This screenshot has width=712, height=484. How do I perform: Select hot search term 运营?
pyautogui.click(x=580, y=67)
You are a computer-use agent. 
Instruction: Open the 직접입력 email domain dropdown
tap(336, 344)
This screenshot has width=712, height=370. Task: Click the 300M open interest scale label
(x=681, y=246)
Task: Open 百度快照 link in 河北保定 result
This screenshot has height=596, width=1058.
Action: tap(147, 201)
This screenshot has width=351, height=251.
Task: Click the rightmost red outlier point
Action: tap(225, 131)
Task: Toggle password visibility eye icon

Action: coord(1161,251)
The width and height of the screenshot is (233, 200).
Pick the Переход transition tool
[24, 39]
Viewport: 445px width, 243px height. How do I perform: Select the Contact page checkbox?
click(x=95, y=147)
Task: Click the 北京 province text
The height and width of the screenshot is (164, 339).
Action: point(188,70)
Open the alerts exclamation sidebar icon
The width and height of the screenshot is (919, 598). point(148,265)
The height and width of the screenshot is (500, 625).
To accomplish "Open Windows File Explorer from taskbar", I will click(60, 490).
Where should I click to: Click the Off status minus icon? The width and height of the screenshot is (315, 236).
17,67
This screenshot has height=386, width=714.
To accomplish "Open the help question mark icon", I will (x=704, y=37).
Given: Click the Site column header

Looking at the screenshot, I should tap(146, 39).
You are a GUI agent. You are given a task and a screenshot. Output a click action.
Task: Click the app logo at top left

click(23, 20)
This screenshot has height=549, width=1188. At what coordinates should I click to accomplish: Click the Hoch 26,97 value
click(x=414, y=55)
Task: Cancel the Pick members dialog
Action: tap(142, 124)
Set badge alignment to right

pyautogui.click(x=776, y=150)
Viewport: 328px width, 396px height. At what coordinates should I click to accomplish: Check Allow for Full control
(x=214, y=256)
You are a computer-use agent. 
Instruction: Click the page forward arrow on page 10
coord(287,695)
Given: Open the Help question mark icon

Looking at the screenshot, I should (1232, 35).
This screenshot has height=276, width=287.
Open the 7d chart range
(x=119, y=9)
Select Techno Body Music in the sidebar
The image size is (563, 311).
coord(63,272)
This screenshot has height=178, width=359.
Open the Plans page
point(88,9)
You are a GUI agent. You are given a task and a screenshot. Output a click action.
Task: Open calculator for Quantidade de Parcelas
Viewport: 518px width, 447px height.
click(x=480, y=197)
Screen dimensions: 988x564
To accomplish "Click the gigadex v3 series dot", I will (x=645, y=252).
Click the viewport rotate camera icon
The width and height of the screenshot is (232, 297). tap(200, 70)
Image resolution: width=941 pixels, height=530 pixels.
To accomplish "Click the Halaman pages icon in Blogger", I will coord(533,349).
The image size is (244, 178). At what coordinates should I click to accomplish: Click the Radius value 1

§ §

Nothing but the lines from the one holding "Viewport: 518px width, 447px height." to the end of the entries should be output, each exactly as it appears.

▸ Reply
Viewport: 518px width, 447px height.
click(x=480, y=197)
Screen dimensions: 988x564
To accomplish "Click the gigadex v3 series dot", I will (x=645, y=252).
Click the viewport rotate camera icon
The width and height of the screenshot is (232, 297). tap(200, 70)
Image resolution: width=941 pixels, height=530 pixels.
To accomplish "Click the Halaman pages icon in Blogger", I will coord(533,349).
The image size is (244, 178). At what coordinates should I click to accomplish: Click the Radius value 1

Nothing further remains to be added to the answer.